At this fully-automated plant the production of ECBs is structured so that small quantities can be handled with extreme flexibility, and large-scale series can be processed at high throughput speeds. Zero tolerance for defects is top priority. Quality and efficient automation are the defining factors, with traceability and documentation from cradle-to-grave — by means of various codes on the components and circuit boards — vital in giving the company a competitive edge in a tough global market.

‘On one hand, we must be competitive in the consumer-markets of low-cost products, the so called China-markets,’ said EbV’s Burbach managing director Andreas Fries. ‘On the other we must meet and fulfil the highest quality demands.
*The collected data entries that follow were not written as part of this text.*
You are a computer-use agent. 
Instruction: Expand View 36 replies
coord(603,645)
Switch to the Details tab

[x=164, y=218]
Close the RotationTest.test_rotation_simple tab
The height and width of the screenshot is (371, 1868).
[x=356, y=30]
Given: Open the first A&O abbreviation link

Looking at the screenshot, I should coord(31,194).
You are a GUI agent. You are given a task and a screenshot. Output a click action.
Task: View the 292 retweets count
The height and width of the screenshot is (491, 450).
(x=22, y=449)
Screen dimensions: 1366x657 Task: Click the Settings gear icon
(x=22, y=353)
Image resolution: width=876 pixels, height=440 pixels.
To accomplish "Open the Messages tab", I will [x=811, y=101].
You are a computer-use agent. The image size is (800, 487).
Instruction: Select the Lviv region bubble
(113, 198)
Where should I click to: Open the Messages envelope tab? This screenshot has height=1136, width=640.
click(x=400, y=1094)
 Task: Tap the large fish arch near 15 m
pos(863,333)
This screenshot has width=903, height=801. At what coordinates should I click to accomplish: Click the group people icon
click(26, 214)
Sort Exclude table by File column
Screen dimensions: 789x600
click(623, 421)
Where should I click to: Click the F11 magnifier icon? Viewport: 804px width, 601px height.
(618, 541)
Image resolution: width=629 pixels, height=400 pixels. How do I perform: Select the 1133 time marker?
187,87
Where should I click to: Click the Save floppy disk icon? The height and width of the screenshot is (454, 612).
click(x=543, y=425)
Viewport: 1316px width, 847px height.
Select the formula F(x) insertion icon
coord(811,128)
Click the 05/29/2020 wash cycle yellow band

And all this is topped with the customer’s requirement for individual and distinctive flexibility in very short reaction times. Even a small fault in production could trigger a stop on the line and this we must avoid at all costs’.

The company’s primary goal since opening the site has been to enhance circuit board production and raise automation and quality to a new level. It has also placed a large emphasis on development and production of control systems for original equipment manufacturers (OEMs) used in such areas as heating, control engineering, weighing technology and white goods.

The objective was to integrate a fault-free continuous structure of total traceability throughout the process chain, from beginning to end. The permanent documentation of all process steps must include an exact quality control of the written direct part marks (DPM). Immediately after being marked with a laser, the data matrix codes are checked for a number of testing-characteristics by means of vision sensors. Quick and reliable reading of the codes in all stages of production is of fundamental importance for the tracking process.

The results are then stored as archives and include all fabrication data collected up to the time the product is delivered to the customer. With the integrated Fast Ethernet-bus and with minimal spatial requirements, the complete product family of In-Sight vision sensors unites the advantages of intelligent cameras and complex image processing systems.

The sensors were integrated throughout the complete project, Elektronik claimed, because of the reliability, accuracy and sensitive performance of the algorithms and the Cognex vision tools, which achieved 100 per cent reading rate quality. Even if 60 per cent of the matrix codes are obstructed or damaged, they still can be identified. The code-reading tools are already integrated in the camera as a library, and are based on Cognex’s PatMax vision software package.

The project, from planning through to installation, was carried out within a year and is said to be unique on this scale. The simple installation and the ergonomic user interface of the sensors mean that if updates of the respective batches in Printed Circuit Board (PCB) production should become necessary, simple programming by means of a spreadsheet will permit the machine operators to react promptly.

The permanent and reliable documentation of manufactured products provides complete transparency and understanding of the production process and any eventual problems. Easily adapted parameters enable quick process modifications. Focus is on prevention and damage control and any problems can be identified and localised at an early stage, allowing the right decisions to be made at the right time

One of the most complicated machine vision tasks to complete is solder inspection of PCBs. This is primarily due to the issues surrounding reflections from the metal, the organic nature of the solder flow and the additional problem of flux on the part. All these give vision systems a tough time when it comes to automatic inspection of solder. Historically PCB manufacturers have had to use very expensive custom-made inspection machines that give the end-user little scope in setting up and making changes to the inspection criteria and screening levels of acceptance.

Industrial Vision Systems of Oxfordshire has created a generic machine concept to allow robust inspection for a fraction of the price of some of the larger automated optical inspection machines on the market. The latest generation of NeuroCheck Firewire cameras and systems software gives users the latest generation of machine vision that can cope more reliably with changes in light and surface quality.

Solder inspection requires high magnification of the joint to accurately confirm whether it is good or bad. This system provides the ability to concentrate light around the joint area with a combination of darkfield, on-axis and direct LED lighting. The strobing light arrangement captures the solder in differing lighting conditions through the image tray facility of NeuroCheck. Each condition can then be processed according to a different check routine.

Typically, four solder joints are checked at the same time, giving an approximate field of view 9-10mm square. Each check within the global routine offers a unique set of image pre-processing functions to allow for differing faults to be analysed.

Optimised LED lighting was used to give overall clarity of the image and offered the best overall solution to the changing surface conditions. Upon acquisition of the image, appropriate pre-processing algorithms are assigned, based on the quality of the captured image. The next stage utilises neural network classification for reliable detection of the solder position and other features. Neural networks enhance the solution with the capability of cognitive intelligence.

The network can automatically train itself against the presented images, but does not utilise specific differences for individual samples — thus offering an advantage where surface quality is poor and changing. This information is enough to develop a system with the necessary intelligence to guarantee reliable recognition.